**Action item:** Below are some records. Pull every line that contains the word "will".
━━━━━ Provided entries
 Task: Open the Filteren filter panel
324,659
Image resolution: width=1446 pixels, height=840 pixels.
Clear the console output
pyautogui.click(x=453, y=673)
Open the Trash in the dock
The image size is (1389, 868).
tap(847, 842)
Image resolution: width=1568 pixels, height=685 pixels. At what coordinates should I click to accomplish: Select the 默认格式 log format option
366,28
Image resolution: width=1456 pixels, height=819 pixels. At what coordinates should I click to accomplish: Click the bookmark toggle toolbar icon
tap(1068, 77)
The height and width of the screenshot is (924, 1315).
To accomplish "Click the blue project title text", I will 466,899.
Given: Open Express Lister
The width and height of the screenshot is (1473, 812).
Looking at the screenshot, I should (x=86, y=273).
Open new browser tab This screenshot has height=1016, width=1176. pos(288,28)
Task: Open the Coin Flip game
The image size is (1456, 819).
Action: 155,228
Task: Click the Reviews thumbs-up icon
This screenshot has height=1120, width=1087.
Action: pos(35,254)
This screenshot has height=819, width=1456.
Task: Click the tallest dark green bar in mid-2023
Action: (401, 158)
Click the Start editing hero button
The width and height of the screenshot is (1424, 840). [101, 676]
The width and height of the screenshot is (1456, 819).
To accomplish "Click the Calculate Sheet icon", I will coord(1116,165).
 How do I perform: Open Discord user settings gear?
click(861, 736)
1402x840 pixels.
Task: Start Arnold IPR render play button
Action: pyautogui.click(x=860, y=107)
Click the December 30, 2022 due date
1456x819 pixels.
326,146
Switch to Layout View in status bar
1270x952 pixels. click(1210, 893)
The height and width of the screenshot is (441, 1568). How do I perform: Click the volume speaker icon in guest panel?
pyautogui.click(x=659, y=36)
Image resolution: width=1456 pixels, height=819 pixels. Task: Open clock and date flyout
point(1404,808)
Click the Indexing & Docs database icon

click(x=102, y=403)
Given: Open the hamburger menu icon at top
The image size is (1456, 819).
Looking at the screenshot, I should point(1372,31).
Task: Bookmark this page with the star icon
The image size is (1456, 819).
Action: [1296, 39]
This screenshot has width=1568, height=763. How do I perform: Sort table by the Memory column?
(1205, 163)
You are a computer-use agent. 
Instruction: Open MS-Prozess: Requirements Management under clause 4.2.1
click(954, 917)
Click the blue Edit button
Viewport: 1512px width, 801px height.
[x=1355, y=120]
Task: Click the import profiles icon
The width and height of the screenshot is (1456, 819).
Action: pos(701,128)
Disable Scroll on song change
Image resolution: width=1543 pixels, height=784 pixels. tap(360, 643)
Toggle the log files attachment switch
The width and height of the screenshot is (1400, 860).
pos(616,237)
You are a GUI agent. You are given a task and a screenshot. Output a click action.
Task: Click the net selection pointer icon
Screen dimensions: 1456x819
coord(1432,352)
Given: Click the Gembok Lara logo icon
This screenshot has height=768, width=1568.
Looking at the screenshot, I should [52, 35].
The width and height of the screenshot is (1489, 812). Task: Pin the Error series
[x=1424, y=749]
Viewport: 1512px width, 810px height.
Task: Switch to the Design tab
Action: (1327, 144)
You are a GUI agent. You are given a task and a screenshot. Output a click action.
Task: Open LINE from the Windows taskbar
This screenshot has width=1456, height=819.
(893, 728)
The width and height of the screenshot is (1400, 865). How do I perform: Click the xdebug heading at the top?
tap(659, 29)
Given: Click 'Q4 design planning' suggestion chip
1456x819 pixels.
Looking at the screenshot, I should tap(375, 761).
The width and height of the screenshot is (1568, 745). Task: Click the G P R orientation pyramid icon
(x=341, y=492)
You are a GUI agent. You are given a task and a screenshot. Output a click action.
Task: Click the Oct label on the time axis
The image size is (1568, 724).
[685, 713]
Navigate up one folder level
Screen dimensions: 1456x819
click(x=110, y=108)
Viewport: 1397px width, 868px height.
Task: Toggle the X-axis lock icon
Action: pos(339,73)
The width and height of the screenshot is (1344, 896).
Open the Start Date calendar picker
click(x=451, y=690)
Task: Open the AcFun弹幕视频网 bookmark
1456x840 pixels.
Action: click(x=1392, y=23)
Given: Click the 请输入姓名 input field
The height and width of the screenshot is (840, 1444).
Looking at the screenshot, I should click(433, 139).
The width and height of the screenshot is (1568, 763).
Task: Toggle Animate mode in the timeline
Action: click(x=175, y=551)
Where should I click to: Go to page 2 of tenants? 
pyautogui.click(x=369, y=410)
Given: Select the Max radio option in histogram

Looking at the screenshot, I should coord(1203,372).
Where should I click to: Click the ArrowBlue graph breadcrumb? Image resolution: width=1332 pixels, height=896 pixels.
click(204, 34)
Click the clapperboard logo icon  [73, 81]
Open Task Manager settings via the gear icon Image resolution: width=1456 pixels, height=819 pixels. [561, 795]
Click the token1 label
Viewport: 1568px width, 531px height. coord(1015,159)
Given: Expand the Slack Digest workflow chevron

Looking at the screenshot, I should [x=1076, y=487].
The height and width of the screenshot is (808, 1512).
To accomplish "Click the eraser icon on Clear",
━━━━━━━━━━
**Exercise response:**
To accomplish "Click the blue project title text", I will 466,899.
To accomplish "Click the Calculate Sheet icon", I will coord(1116,165).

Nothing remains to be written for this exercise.